A atribuição do estatuto de “projeto estratégico” à mina de lítio em Covas do Barroso, no norte de Portugal, ao abrigo do novo Regulamento Europeu das Matérias-Primas Críticas (CRMA), está a ser contestada por Organizações Não Governamentais (ONG), que alertam para os riscos profundos que esta decisão pode implicar, tanto para as comunidades locais como para a integridade das cadeias de abastecimento de lítio na Europa.

A Associação Unidos em Defesa de Covas do Barroso (UDCB), a MiningWatch Portugal e a ClientEarth apresentaram uma queixa formal à Comissão Europeia, exigindo a revisão da decisão. Segundo as ONG, a aprovação do projeto falha na devida avaliação dos impactos ambientais e sociais, o que compromete os princípios de sustentabilidade e responsabilidade que a transição energética deveria respeitar.

O caso levanta questões críticas para os profissionais de procurement, sobretudo nos setores da indústria automóvel, eletrónica e energia, altamente dependentes do lítio para a produção de baterias. O estatuto “estratégico” concedido ao projeto dá-lhe acesso preferencial a licenciamento, financiamento e avaliação ambiental, mesmo perante alegações de riscos de colapso de barragens de rejeitos, impacto na biodiversidade e ameaça aos recursos hídricos ligados à bacia do Douro.

“Classificar este projeto como ‘estratégico’ serve apenas para justificar a degradação ambiental e os prejuízos para as comunidades locais, ignorando a incerteza económica do lítio e a contínua incapacidade da Europa em desenvolver uma cadeia de valor coerente para baterias”, defendeu Nik Völker, da MiningWatch Portugal, citado em comunicado.

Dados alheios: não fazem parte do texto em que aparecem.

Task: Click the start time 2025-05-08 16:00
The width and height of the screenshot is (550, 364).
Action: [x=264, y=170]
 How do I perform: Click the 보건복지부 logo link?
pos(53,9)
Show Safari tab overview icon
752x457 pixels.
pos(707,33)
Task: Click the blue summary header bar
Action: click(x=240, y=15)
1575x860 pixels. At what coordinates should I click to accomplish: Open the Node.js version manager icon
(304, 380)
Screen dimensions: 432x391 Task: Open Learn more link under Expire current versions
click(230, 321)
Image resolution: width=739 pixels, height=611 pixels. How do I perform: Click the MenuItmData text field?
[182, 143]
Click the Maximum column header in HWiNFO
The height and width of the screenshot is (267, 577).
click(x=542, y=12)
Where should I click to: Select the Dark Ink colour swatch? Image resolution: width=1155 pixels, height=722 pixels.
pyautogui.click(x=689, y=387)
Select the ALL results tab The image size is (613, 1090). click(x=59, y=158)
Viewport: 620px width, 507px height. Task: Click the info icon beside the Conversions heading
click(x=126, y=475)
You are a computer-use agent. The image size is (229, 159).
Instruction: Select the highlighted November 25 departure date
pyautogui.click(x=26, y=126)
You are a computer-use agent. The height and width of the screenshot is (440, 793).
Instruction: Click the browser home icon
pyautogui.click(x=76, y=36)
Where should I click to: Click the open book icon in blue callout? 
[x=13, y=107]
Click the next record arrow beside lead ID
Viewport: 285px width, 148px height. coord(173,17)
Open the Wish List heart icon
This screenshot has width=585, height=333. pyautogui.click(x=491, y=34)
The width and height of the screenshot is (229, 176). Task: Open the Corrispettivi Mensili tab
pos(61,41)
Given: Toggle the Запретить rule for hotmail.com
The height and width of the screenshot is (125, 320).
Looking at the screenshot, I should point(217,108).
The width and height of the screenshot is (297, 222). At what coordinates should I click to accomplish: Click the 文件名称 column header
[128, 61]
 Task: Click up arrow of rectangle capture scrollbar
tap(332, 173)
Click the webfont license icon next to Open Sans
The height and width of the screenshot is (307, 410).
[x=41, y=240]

Este tipo de contestação expõe riscos reputacionais significativos para empresas que venham a integrar lítio proveniente da Mina do Barroso nas suas cadeias de fornecimento. A crescente exigência de transparência e rastreabilidade nas compras de matérias-primas coloca os departamentos de procurement na linha da frente da mitigação desses riscos.

Europa entre a autonomia estratégica e a responsabilidade social

A advogada da ClientEarth, Ilze Tralmaka, sublinha: “A transição verde não pode ser construída à custa de ecossistemas frágeis e comunidades rurais. O lítio deve ser extraído com responsabilidade, ou corremos o risco de substituir uma forma de poluição por outra.”

As preocupações das ONG tocam diretamente em práticas agrícolas, qualidade da água e a herança cultural da região de Covas do Barroso, fatores que desafiam a narrativa de uma mineração “verde” e levantam dilemas éticos para as empresas que procuram fontes responsáveis de matérias-primas.

A União Europeia tem procurado acelerar projetos de extração no continente como forma de reduzir a dependência de fornecedores externos, como a China ou o Chile. O CRMA, adotado em 2024, visa precisamente garantir o acesso europeu a matérias-primas essenciais, acelerando projetos considerados estratégicos.

Contudo, a pressão para cumprir metas de eletrificação e descarbonização pode estar a colidir com a necessidade de garantir uma cadeia de fornecimento ética e sustentável. Este caso representa um teste real à coerência da estratégia europeia, bem como à capacidade dos departamentos de procurement de tomar decisões informadas, que equilibrem disponibilidade, custo, impacto ambiental e responsabilidade social.

O episódio da Mina do Barroso reforça o papel crucial da função de procurement na transição energética: não apenas como garante de fornecimento, mas como guardiã da integridade da cadeia de valor. Reforça também a necessidade de due diligence ambiental e social robusta, e da colaboração entre compradores, fornecedores, comunidades e decisores políticos para garantir que a transição energética seja, de facto, sustentável.

O pedido de revisão interna apresentado pelas ONG será analisado pela Comissão Europeia nas próximas semanas. Caso a resposta não seja considerada satisfatória, os promotores da queixa admitem avançar para o Tribunal de Justiça da União Europeia.